> [Records provided]

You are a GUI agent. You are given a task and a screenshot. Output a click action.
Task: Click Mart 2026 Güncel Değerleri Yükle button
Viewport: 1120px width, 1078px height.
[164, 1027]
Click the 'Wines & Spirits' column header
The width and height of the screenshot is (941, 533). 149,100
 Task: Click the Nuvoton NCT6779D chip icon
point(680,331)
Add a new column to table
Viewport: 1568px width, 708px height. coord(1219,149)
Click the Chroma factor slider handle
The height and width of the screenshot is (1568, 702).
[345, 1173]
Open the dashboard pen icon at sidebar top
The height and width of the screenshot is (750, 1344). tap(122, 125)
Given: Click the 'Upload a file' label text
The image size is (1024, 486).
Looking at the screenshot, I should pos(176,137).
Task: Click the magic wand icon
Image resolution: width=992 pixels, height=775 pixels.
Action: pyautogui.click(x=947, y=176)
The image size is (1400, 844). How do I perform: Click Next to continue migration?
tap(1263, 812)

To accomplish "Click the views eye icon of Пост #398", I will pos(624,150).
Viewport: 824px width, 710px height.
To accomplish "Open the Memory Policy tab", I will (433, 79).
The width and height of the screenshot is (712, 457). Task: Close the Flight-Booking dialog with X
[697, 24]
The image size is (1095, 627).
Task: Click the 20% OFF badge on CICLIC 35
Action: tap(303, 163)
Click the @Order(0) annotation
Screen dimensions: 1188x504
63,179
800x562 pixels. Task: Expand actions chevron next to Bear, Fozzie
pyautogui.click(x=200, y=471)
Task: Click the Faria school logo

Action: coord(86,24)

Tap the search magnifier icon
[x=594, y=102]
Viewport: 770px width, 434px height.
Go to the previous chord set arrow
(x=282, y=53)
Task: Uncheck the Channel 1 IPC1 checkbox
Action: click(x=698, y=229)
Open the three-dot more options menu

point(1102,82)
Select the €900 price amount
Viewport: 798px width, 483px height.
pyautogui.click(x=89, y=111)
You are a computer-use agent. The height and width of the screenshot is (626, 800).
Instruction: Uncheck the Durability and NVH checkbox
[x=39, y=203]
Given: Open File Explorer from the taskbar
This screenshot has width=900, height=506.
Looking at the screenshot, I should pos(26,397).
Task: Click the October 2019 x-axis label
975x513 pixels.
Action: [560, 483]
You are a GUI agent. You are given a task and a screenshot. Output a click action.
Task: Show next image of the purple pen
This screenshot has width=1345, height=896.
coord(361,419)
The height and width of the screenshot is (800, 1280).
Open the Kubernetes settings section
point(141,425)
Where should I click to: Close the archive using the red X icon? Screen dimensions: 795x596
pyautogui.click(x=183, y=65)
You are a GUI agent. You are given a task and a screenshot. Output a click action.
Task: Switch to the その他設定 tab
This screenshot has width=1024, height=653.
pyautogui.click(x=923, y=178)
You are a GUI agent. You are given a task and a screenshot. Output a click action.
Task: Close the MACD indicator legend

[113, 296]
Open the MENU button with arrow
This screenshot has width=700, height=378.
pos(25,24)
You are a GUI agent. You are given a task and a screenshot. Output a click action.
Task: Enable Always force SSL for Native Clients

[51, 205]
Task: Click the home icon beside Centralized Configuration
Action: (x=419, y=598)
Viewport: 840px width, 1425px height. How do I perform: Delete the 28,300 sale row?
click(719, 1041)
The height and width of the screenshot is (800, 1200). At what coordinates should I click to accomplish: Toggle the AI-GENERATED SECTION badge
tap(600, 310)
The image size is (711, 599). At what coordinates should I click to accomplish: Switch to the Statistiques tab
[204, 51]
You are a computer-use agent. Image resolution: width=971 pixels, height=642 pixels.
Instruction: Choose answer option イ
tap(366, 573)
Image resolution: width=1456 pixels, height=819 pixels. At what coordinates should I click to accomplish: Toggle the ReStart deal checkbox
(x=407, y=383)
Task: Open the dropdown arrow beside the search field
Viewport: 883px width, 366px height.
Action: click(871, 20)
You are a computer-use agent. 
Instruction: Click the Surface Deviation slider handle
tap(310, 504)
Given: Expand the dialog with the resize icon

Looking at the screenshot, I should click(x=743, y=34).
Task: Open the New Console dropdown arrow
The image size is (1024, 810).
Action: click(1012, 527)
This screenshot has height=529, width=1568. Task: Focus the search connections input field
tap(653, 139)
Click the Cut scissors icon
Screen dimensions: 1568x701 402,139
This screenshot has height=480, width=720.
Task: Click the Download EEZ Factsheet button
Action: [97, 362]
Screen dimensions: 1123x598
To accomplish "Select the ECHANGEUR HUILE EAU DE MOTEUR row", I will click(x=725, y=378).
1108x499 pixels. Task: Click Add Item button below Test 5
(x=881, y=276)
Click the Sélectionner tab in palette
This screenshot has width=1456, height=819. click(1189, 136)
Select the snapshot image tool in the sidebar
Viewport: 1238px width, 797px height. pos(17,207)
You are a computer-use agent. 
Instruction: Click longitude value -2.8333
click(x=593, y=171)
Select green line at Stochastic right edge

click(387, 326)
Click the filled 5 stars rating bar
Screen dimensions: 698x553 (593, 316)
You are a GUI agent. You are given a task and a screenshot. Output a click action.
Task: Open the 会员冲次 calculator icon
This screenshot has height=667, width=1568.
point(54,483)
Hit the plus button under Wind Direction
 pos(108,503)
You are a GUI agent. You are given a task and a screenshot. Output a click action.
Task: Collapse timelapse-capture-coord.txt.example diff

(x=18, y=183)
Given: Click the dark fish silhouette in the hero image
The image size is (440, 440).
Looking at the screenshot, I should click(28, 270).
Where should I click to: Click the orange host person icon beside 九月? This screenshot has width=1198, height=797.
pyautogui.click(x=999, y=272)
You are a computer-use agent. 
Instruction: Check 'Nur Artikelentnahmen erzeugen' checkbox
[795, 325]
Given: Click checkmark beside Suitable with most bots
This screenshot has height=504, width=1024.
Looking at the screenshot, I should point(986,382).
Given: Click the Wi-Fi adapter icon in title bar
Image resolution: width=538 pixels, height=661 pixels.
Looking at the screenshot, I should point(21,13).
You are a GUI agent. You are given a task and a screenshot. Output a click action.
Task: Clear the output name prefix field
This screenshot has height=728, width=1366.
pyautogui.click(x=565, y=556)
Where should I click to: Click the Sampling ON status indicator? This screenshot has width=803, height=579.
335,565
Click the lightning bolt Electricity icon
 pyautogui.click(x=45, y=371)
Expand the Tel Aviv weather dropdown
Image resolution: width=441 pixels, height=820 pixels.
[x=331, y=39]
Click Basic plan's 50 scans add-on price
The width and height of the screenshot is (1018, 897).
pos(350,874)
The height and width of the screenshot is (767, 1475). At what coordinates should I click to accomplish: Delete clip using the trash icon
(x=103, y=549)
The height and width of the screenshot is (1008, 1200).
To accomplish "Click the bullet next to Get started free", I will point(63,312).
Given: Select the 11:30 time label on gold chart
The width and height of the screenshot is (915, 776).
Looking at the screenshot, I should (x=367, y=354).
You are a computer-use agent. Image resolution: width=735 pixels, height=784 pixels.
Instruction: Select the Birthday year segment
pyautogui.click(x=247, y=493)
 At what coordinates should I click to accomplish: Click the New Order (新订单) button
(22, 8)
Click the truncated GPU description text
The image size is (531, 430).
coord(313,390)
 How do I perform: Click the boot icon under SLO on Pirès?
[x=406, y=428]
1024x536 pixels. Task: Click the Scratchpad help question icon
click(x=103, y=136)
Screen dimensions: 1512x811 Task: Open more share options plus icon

> [Task brief]
Wherever the word "label" appears in the data, return the whole line.

> [Exercise answer]
Given: Click the 'Upload a file' label text
Task: Click the October 2019 x-axis label
Given: Select the 11:30 time label on gold chart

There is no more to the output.